Kid Wolf turned quietly.
"The senor knows the Spanish," he said softly.
The captain turned to his companions with a knowing wink. Then he
addressed the Texan.
"Then, amigo, that is well," he mocked. "Perhaps the senor can shoot
also. Perhaps the senor could do this."
A peon stood near by, and the captain pulled off the fellow's straw
sombrero and tossed it into the street. The wind caught it and the hat
sailed for some distance. With a quick movement the Spanish captain
drew a pistol from his belt and fired. With a sharp report, a round,
black hole appeared in the hat, low in the crown.
The crowd murmured its admiration at this feat. The captain stroked
his thin black mustache and smiled proudly.
"Perhaps the senor might find that difficult to do," he mocked.
"Quien sabe?" Kid Wolf shrugged and started to pass on. He did not
care to make a public exhibition of his shooting, especially when he
had graver matters on his mind. But the jeers and taunts that broke
loose from the half-drunken assembly were more than any man could
endure, especially a Texan with fiery Southern blood in his veins. He
turned, smiling. His eyes, however, were as cold as ice.
"Why," he asked calmly, "should I mutilate this po' man's hat?" His
words were spoken in perfectly accented Spanish.
"The hat? Ah," mocked the captain, "if the senor hits it, I will pay
for it with gold."
Kid Wolf drew his left-hand Colt so quickly that no man saw the motion.
Before they knew it, there was a sudden report that rolled out like
thunder--six shots, blended into one stuttering explosion. He had
emptied his gun in a breath!
A gust of wind blew away the cloud of black powder smoke, and the crowd
stared. Then some one began to laugh. It was taken up by others.
Even the customers in the booths chuckled at Kid Wolf's discomfiture.
The captain's laugh was the loudest of all.
"Six shots the senor took," he guffawed, "and missed with them all!
Ah, didn't I tell you that the Americans are bluffers, like their game
of poker? This one carries two guns and cannot use even one!"
Kid Wolf smiled quietly. A faint look of amusement was in his eyes.
"Maybe," he drawled, "yo'-all had bettah look at that hat."
Curiously, and still smiling, some of the loiterers went over to
examine the target. When they had done so, they cried out in
amazement. It was true that just one bullet hole showed in the front
of the sombrero. The captain's shot had drilled that one. Naturally
all had supposed that the gringo had missed. Such was not the case.
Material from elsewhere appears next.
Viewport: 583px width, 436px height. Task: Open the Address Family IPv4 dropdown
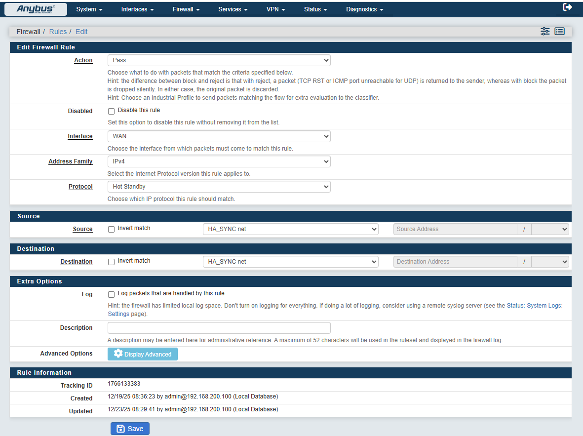[x=219, y=161]
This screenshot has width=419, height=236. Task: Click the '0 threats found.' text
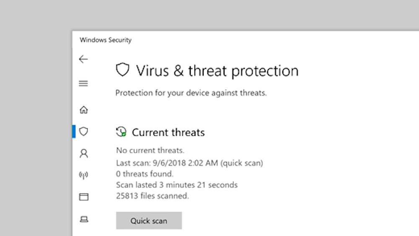pyautogui.click(x=145, y=174)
All of Kid Wolf's six bullets had passed through the captain's bullet
mark! For the back of the hat was torn by the marks of seven slugs!
Some one held the sombrero aloft, and the excited crowd roared its
approval and enthusiasm. Never had such shooting been seen within the
old city of Santa Fe.
The Spanish captain, after his first gasp of surprise, had nothing to
say. Chagrin and disgust were written over his face. If ever a man
was crestfallen, the captain was. He hated to be made a fool of, and
this quiet man from Texas had certainly accomplished it.
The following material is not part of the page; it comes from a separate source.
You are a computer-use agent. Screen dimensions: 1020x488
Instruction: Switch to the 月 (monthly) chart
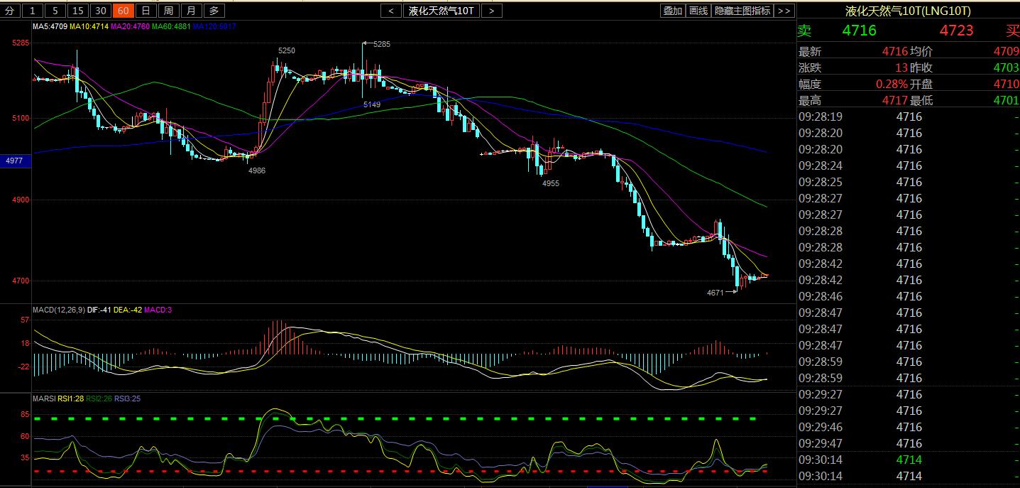pos(191,10)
He was about to slink off when Kid Wolf drawled after him:
"Oh, captain! Pahdon, but haven't yo' forgotten somethin'?"
"What do you mean?" snapped the other.
"Yo' were goin' to pay for this man's sombrero, I believe," said Kid
Wolf softly, "in gold."
"Bah!" snarled the officer. "That I refuse to do!"
The Texan's hand snapped down to his right Colt. A blaze of flame
leaped from the region of his hip. Along with the crashing roar of the
explosion came a sharp, metallic twang.
The bullet had neatly clipped away the captain's belt buckle! A yell
of laughter rang out on all sides. For the captain's trousers,
suddenly unsupported, slipped down nearly to his knees. With a cry of
dismay, the disgruntled officer seized them frantically and held them
"Reach down in those," drawled the Texan, "and see if yo' can't find
that piece of gold!"
The officer, white with rage in which hearty fear was mingled, obeyed
with alacrity, pulling out a gold coin and handing it, with an oath, to
the peon whose hat he had ruined.
"Muchas gracias," murmured Kid Wolf, reholstering his gun. "And now,
if the fun's ovah, I must bid yo' buenas tardes. Adios!"
And doffing his big hat, the Texan took his departure with a sweeping
bow, leaving the captain glaring furiously after him.